Increasing barrier thickness alters strain in underlying superconducting electrodes, impacting device metrics:

• Strain-Induced Tc Suppression (Navarro et al., 2020):
  • TJ (Josephson coupling temperature) diminishes rapidly with dBTO, attributed to stress-induced suppression of Tc in bottom GBCO layer.
  • XRD and AFM evidence confirm increased epitaxial strain for thicker barriers.
  • This suggests a critical trade-off between barrier ferroelectricity and electrode superconductivity; optimizing one parameter can adversely affect another.

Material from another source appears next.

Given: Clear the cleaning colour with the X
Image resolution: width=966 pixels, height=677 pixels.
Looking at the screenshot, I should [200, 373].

A plausible implication is that future designs must balance ferroelectric thickness for polarization retention without exceeding strain tolerances of high-Tc electrodes.

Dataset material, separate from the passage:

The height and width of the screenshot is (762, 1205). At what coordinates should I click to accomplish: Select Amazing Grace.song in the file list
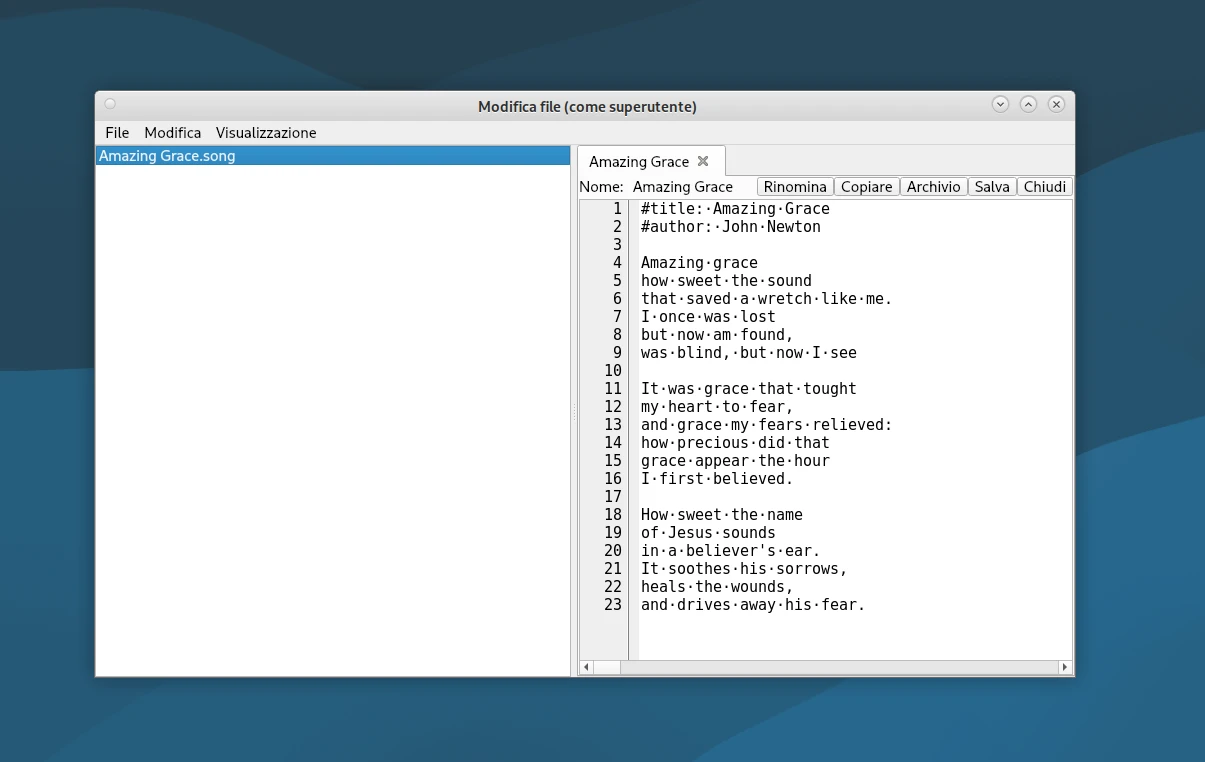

6. Programmable Supercurrent Switching: Theoretical Framework and Optimization

Ferroelectric Josephson junctions in S–I–FE–I–S geometry enable electrically programmable supercurrent via inversion symmetry breaking and polarization reversal (Tang et al., 11 Nov 2025):

• WKB and Ambegaokar–Baratoff Analysis:
  • Engineering barrier asymmetry in thicknesses (l₁ ≠ l₂) or heights (U₁ᵇ ≠ U₂ᵇ) is essential for switching efficiency.
  • Linearized switching efficiency, for Δ_p ≪ Uᵇ:

  $$J_c(P) \simeq \frac{e\Delta_0}{4h}\kappa(1+\theta P)$$

  $\eta = |\theta P|$ - Optimal device configuration entails maximizing η (up to 0.9 observed), typically with thinner high-barrier sides and carefully chosen ferroelectric thickness/dielectric constant.

• Trade-Offs:

  • Higher switching efficiency necessitates lower absolute J_c due to exponential suppression with barrier asymmetry and FE thickness.
  • Device architectures must be tuned for application-specific requirements, balancing high η with practical J_c (e.g., for memory readout operations).

7. Applications in Cryogenic Memory, Logic, and Future Prospects

Ferroelectric Josephson junctions present compelling attributes for next-generation superconducting circuits (Tang et al., 11 Nov 2025):

• Cryogenic Non-Volatile Memory:
  • Logical bits encoded in ferroelectric polarization states, distinguished by their critical currents.
  • Electrical writing via voltage pulses; reading via current threshold measurement.
  • Performance: η up to 90%, write voltages ≲1 V, nanosecond-class switching, operation below superconducting Tc.
• Reconfigurable Logic and Integration:
  • S–I–FE–I–S stacks can be fabricated in crossbar arrays, compatible with SFQ logic circuits and potentially monolithic with digital superconducting electronics.
  • Materials such as HfₓZr₁₋ₓO₂ allow CMOS-compatible integration, unlocking prospects for high-density, ultra-low-power cryogenic memory and logic operating at tens of GHz.
• Outlook:
  • Interface optimization at the atomic scale is critical for scalability and reproducibility.
  • Future work will need to overcome trade-offs between polarization retention and strain-induced Tc suppression, leveraging two-dimensional or engineered ferroelectric platforms for enhanced device operation.

Overall, ferroelectric Josephson junctions—through advanced thin-film architecture, asymmetry engineering, and quantum transport manipulation—represent a foundational technology for electrically programmable superconducting electronics and quantum-functional devices (Navarro et al., 2020, Tang et al., 11 Nov 2025).